If my understanding is correct, for the payoff function, we have something like this. Denote $S_T$ the spot FX rate at time T, K the strike rate at which we exchange the currencies. Then we have that

payoff= $S_T - K$

or I should consider

payoff= $S_T -F(t, T)$

where $F(t, T)$ stands for the forward exchange rate.

Answer 1

Using CCY1CCY2 (e.g. EURUSD quoted in units of domestic currency per unit of foreign currency. Here EUR is foreign, USD domestic). To get FWD rate at initiation: $$f(s,ccy1,ccy2,t) = s*exp^{(r_{ccy2}-r_{ccy1})*t}$$

• Does not matter if r is stochastic or not
• notional in ccy1, and value/premium in ccy2 (all else is a transformation as shown here)

At initiation of the FWD, you have zero value at the prevailing forward rate ($f(s,ccy1,ccy2,t) = K$).

Afterwards, for Mark to Market, you use that rate and compare it to the current FWD rate in the market (or what you model, but unless you are a market maker, I am not sure what the benefit of this will be). In other words, the forward value observed at t of a T maturity FWD contract is simply the PV of the difference in foreign exchange prices. $$N_{EUR}*(F_t -K)*xp^{−_{2}}$$

If notional is not in CCY1 (EUR), you multiply by K to get the equivalent CCY2 (USD) notional.

Answer 2

Let's denote by:

• $P(s,e)$: the zero coupon bond price at $s$ with maturity $e$
• $d$ and $f$ superscripts: the domestic and foreign currency (of your FX rate).
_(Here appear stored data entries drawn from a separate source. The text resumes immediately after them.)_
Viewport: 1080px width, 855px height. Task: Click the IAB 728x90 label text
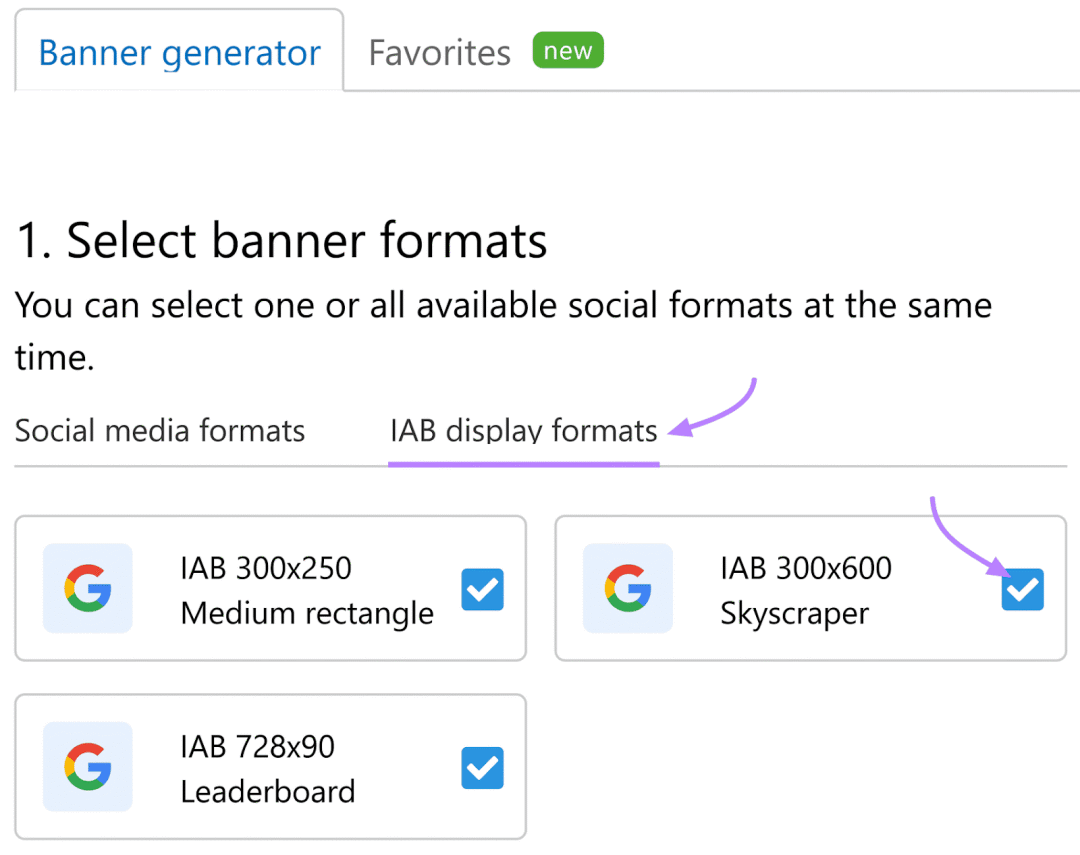coord(258,747)
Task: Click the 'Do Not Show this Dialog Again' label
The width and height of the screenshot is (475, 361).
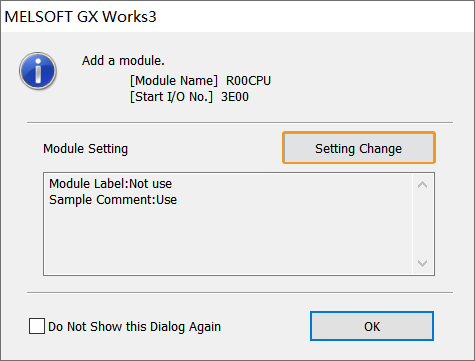Action: click(134, 327)
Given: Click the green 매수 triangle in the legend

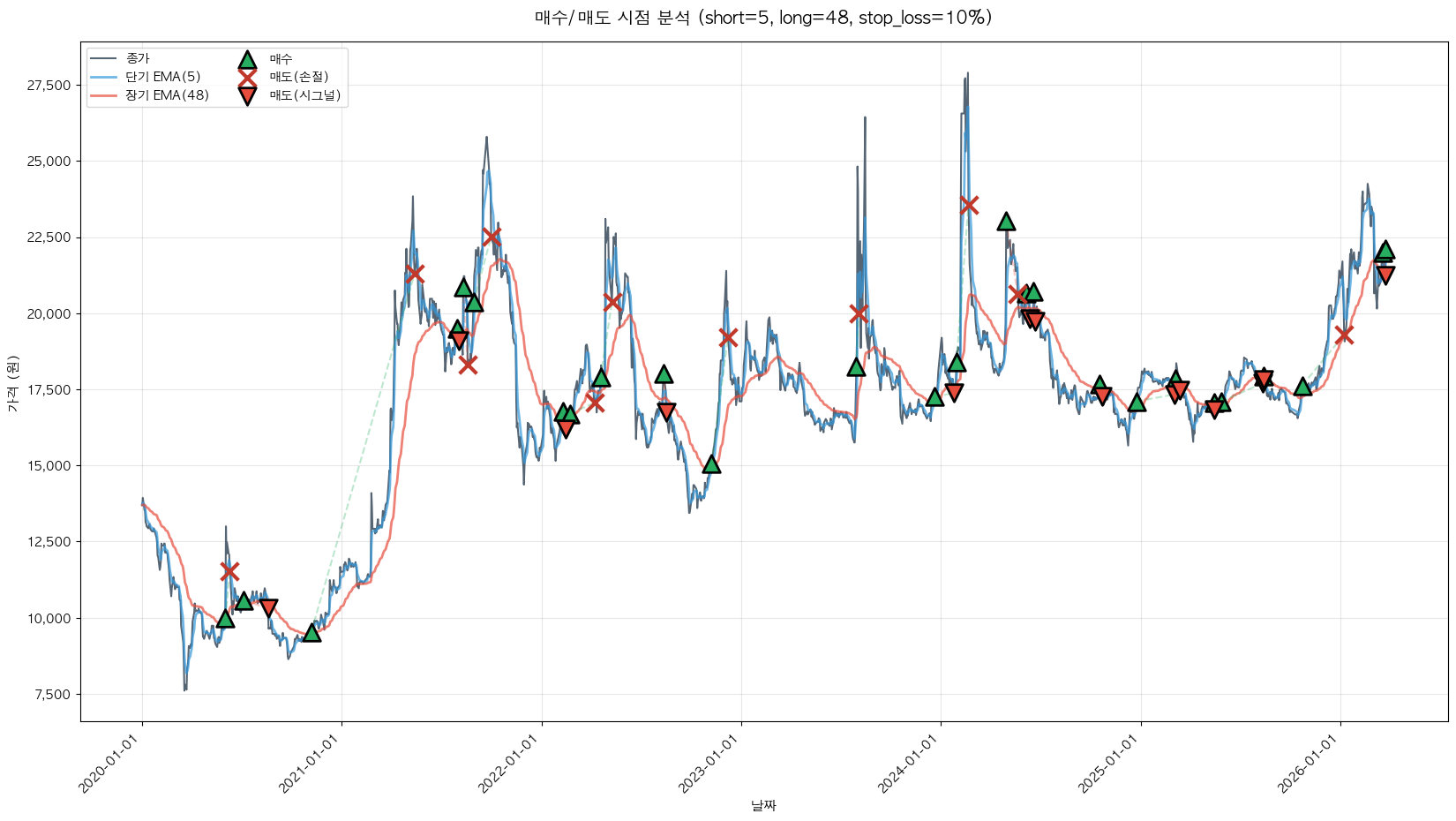Looking at the screenshot, I should pos(247,59).
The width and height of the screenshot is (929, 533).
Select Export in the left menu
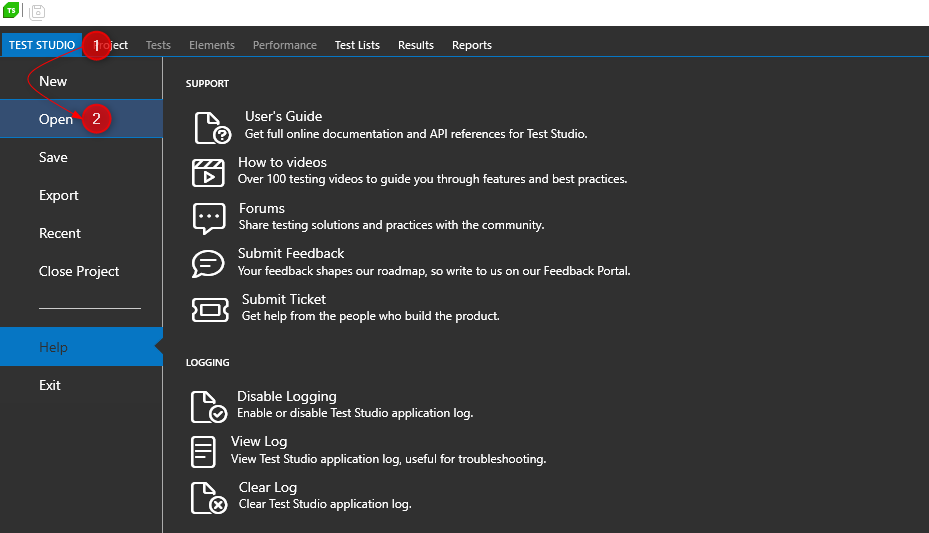(x=59, y=195)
The FX forward contract with strike $K$ and delivery at $T$ pays the following payoff at $T$ (in $d$ currency): $$ Payoff(T) =(S(T) - K) $$ So, its price at $t$ is the discounted payoff under the (domestic) risk-neutral measure: $$ Price(t) = \mathbb{E} \left[ e^{-\int_t^Tr^d(u)du}(S(T) - K) | \mathcal{F}_t \right] $$ Here, it's convenient to switch to the (domestic) T-forward measure $\mathbb{Q}_T^d$ (associated with numéraire $P^d(u,T)$: $$ Price(t) = P^d(t, T) \mathbb{E}^T \left[ S(T) - K | \mathcal{F}_t \right] $$

Now, no product inside the expectation, only the FX is left inside. We can write: $$ S(T) = S(T)\frac{P^f(T, T)}{P^d(T, T)} $$

The numerator is a tradeable asset. So, expressed in the numéraire $P^d(u,T)$ it is a $\mathbb{Q}_T^d$-martingale, and we get: $$ Price(t) = P^d (t, T) \left( S(t)\frac{P^f(t, T)}{P^d(t, T)} - K \right)\\ $$

In financial terms, this term is what you call the FX forward rate: $$ F(t, T) = S(t)\frac{P^f(t, T)}{P^d(t, T)} $$ and the price of the forward contract with strike $K$ is the discount difference between this FX forward and the strike: $$ Price(t) = P^d(t, T) \left(F(t, T) - K \right) $$